How Jay-Z reinvented the art of the Twitter Q&A

jay-z-album-magna-carta-holy-grailJay-Z is known for many things. Rapping. Beyonce-domesticating. Being a titan of commerce. Aggressively repping Brooklyn. Accumulating massive wealth. He is not a business man; he’s a business, man. He’s good at life (though less adept at modesty). And now he can add another feather to his most certainly diamond-encrusted cap: He is amazing at Twitter.

Yesterday, Jay-Z took Twitter by storm, breaking his self-imposed digital reticence to engage in an impromptu question-and-answer session with fans that didn’t follow any of the standard rules of Twitter but was extremely captivating to watch and remarkably thorough – I’m surprised that he didn’t get stuck in Twitter jail, since he unleashed an impressive torrent of over 150 tweets, answering fan questions and perfecting a number of instantly quotable hashtags.

His first response started around 1 PM Eastern time, seemingly randomly. He responded to a man named Brian Fagioli who sent him a rather sarcastic tweet.

=-=-=-=-=

Copy the passage from the Jay-Z Twitter article word for word, from "Yesterday, Jay-Z took" up to and including "rather sarcastic tweet.". The data that comes next isn't needed for anything here.

■ Supplied data:

=-=-=-=-=

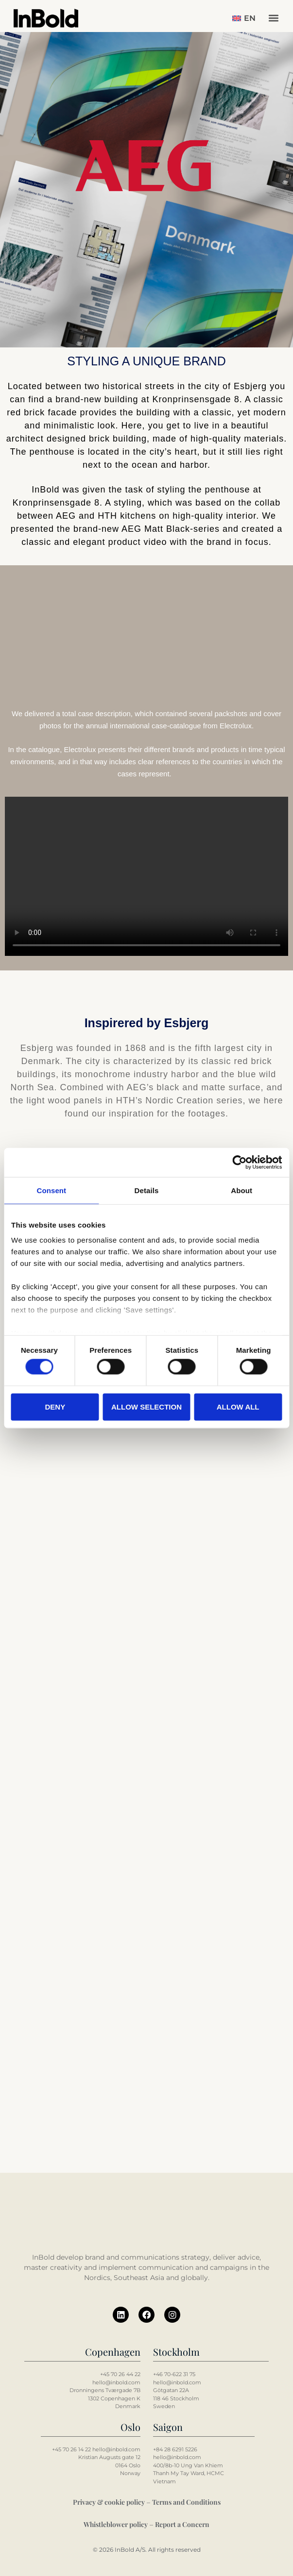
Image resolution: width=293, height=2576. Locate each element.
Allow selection (146, 1406)
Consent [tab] (51, 1190)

=-=-=-=-=

■ Result:
Yesterday, Jay-Z took Twitter by storm, breaking his self-imposed digital reticence to engage in an impromptu question-and-answer session with fans that didn’t follow any of the standard rules of Twitter but was extremely captivating to watch and remarkably thorough – I’m surprised that he didn’t get stuck in Twitter jail, since he unleashed an impressive torrent of over 150 tweets, answering fan questions and perfecting a number of instantly quotable hashtags.

His first response started around 1 PM Eastern time, seemingly randomly. He responded to a man named Brian Fagioli who sent him a rather sarcastic tweet.